Assaltantes de banco de Sonora são identificados; quatro já foram presos

A Delegacia Especializada de Repressão a Roubos a Banco, Assaltos e Sequestros (Garras), com apoio da Gerência de Combate ao Crime Organizado de Mato Grosso (GCCO), do Mato Grosso, e Grupo Antirroubo a Bancos (GAB), de Goiás, prenderam quatro dos nove assaltantes responsáveis pela explosão de uma agência do Banco do Brasil no dia 18 de abril, em Sonora. Na ocasião, eles explodiram dois cofres e furtaram mais de R$ 1 milhão.

Foto: Ivan Silva
Foto: Ivan Silva

Na tarde desta sexta-feira (1°), os delegados Edilson dos Santos e Fábio Peró, do Garras, e Francis Freire, de Sonora, apresentaram à imprensa os envolvidos no crime. Segundo informações da polícia, até o momento quatro envolvidos já foram presos, três estão com mandados de prisão em aberto e a identidade de outros dois estão sendo investigadas.

Segundo informações da polícia, José Ronaldo dos Santos, o “Aldo”, 40 anos, Wellington Xavier de Campos Paulucci Vieira, 37 anos, e Márcio Rodrigues da Costa, 38 anos, foram presos em Várzea Grande, no Mato Grosso. Já o quarto envolvido, Wemerson Felipes Alves, 32 anos, foi preso no interior de Goiás. Bruno Saraiva Mota de Souza, 30 anos, Ronalth Correia Coelho, 35 anos, e Waldir Fabriciano Duque, 32 anos, estão sendo procurados.

Explosivos estavam enterrados no quintal da casa de um dos bandidos. Foto: Ivan Silva
Explosivos estavam enterrados no quintal da casa de um dos bandidos.

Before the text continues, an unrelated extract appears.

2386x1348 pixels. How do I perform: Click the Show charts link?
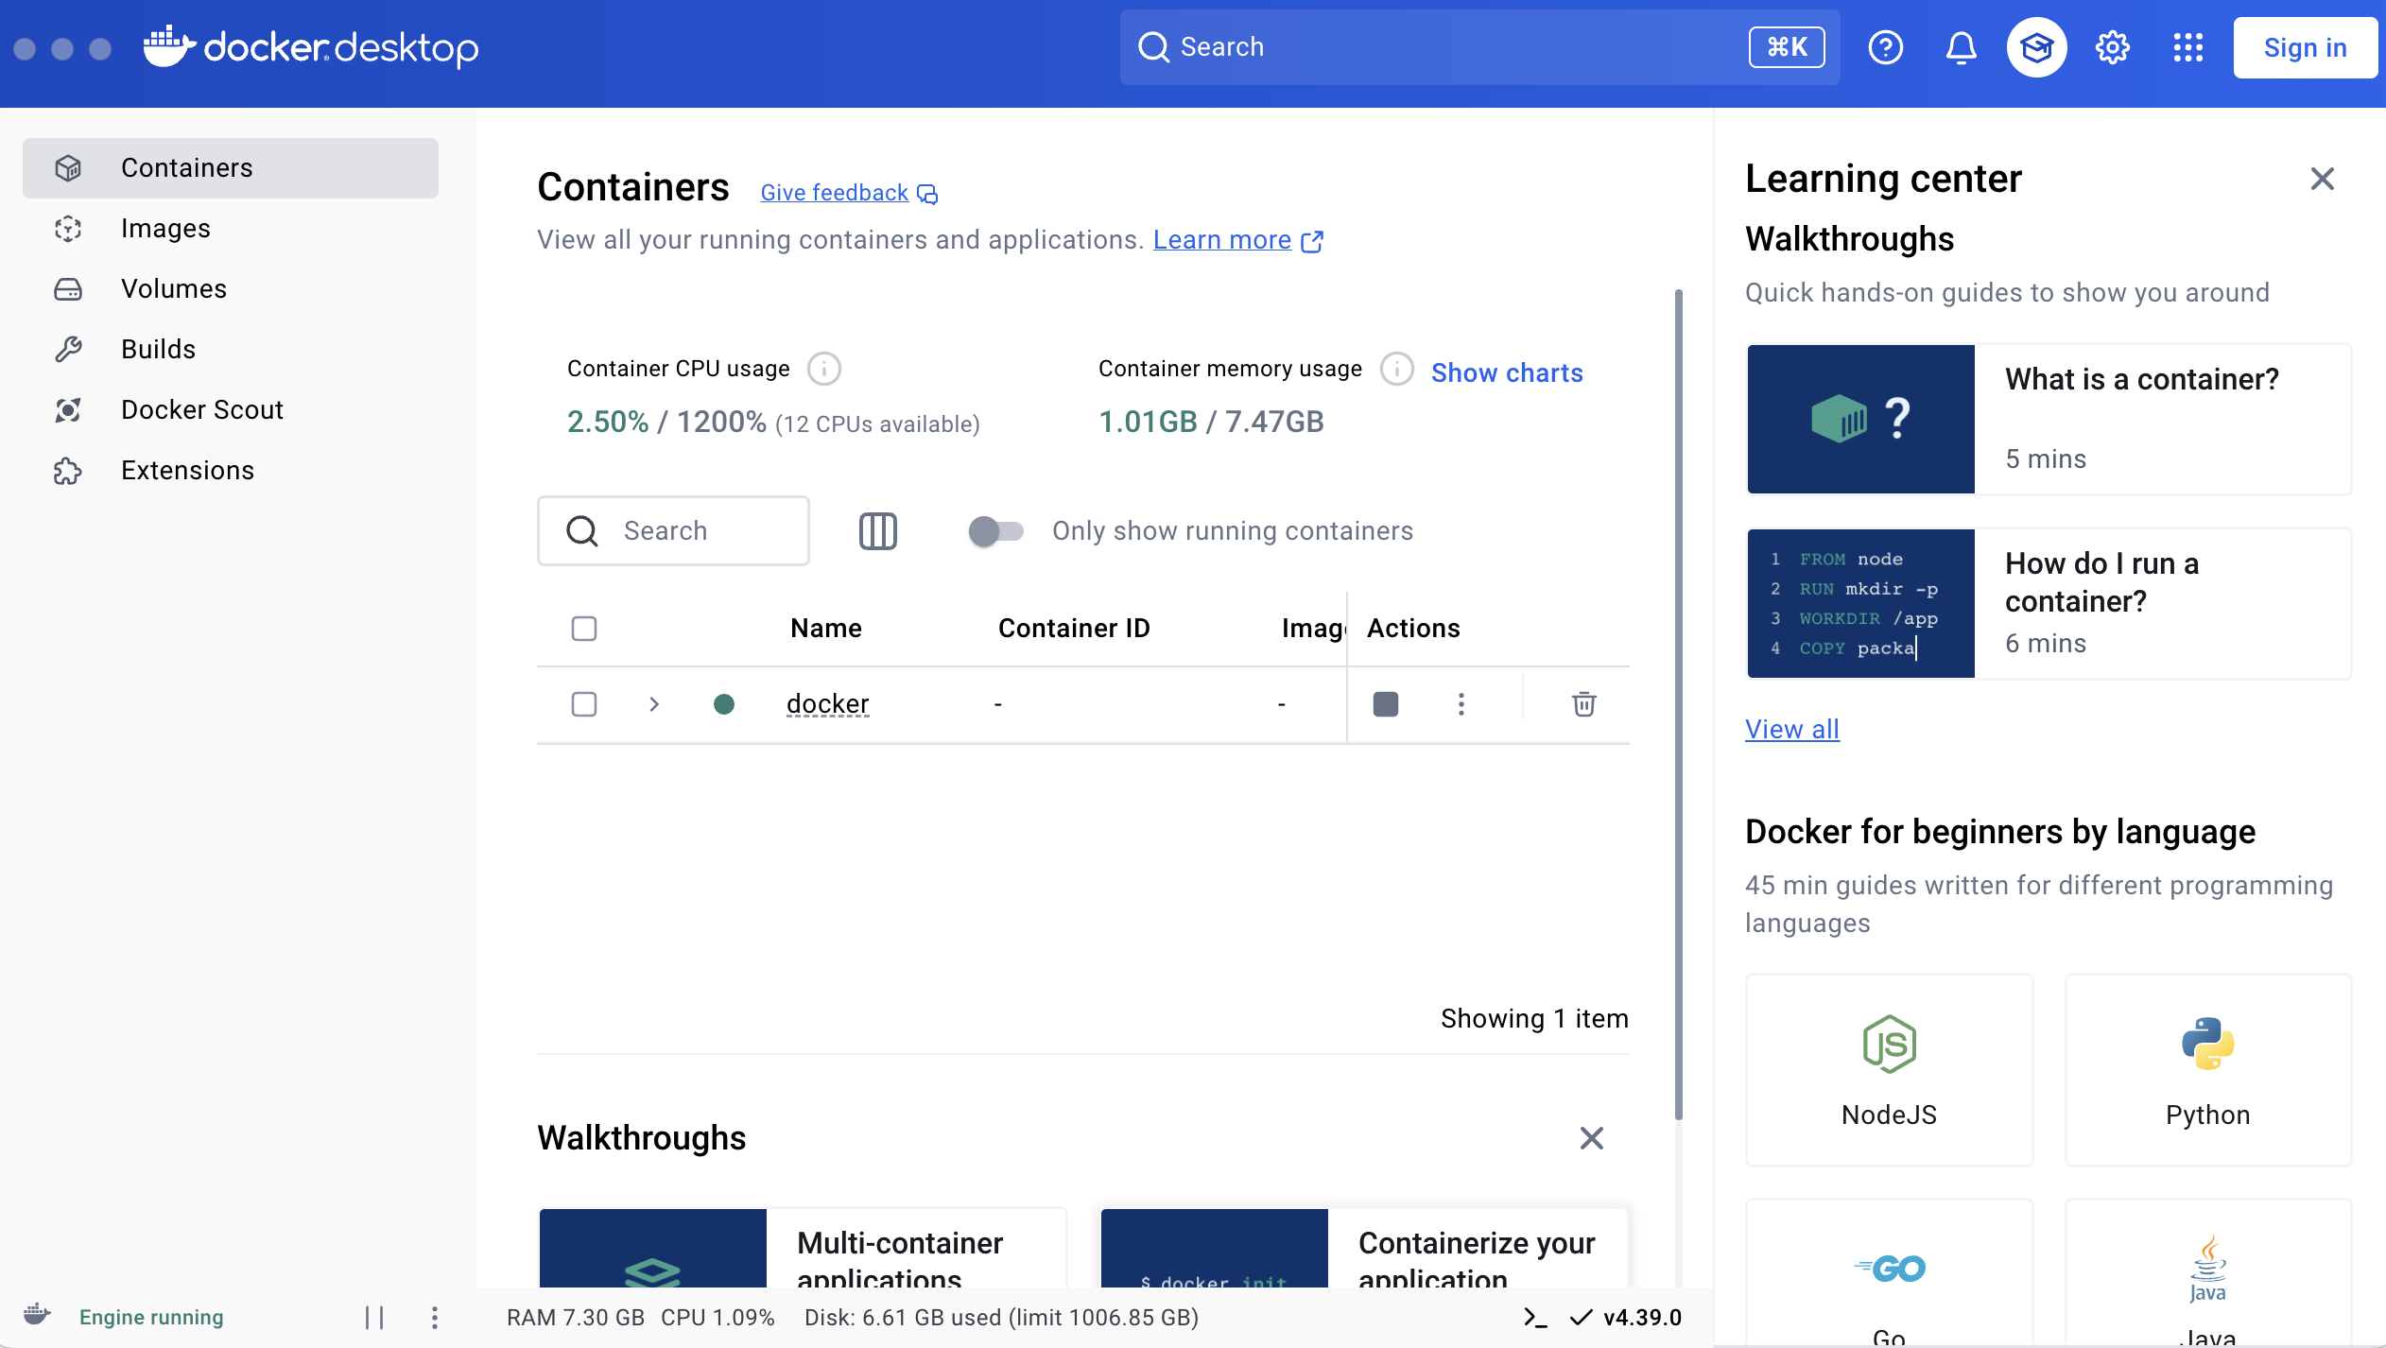click(x=1506, y=372)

Foto: Ivan Silva

Na casa de Márcio, em Várzea Grande, foram encontrados explosivos escondidos dentro de um galão de plástico que estava enterrado no quintal. “Com a quantidade de explosivos que estavam em posse de Márcio, o grupo conseguiria fazer de cinco a seis assaltos como o de Sonora”, explicou o delegado Edilson dos Santos.

De acordo com o delegado Fábio Peró, esse tipo de crime praticado em Sonora é conhecido como “Novo Cangaço” e ocorre frequentemente nas pequenas cidades do norte e nordeste do país. Um mês após a ação em Sonora, a mesma quadrilha cometeu o mesmo crime na cidade de Mara Rosa, em Goiás. “Os integrantes da quadrilha são do Mato Grosso, Tocantins, Pará e Maranhão. A maioria não tem residência fixa, já que todos são procurados pelos crimes de roubos a bancos em várias cidades do país”, explicou. Ainda segundo o delegado, o grupo é violento e, fortemente armado, vai para as cidades pronto para confronto.

Agência ficou totalmente destruída. Foto: Idest
Agência ficou totalmente destruída. Foto: Idest

Para a polícia, a escolha dos bandidos por Sonora deve-se à localização geográfica da cidade, além de ser uma região grande com desenvolvido e com usinas, o que faz com que exista grande movimentação de dinheiros nos bancos.

As investigações para prender o restante dos bandidos continuam.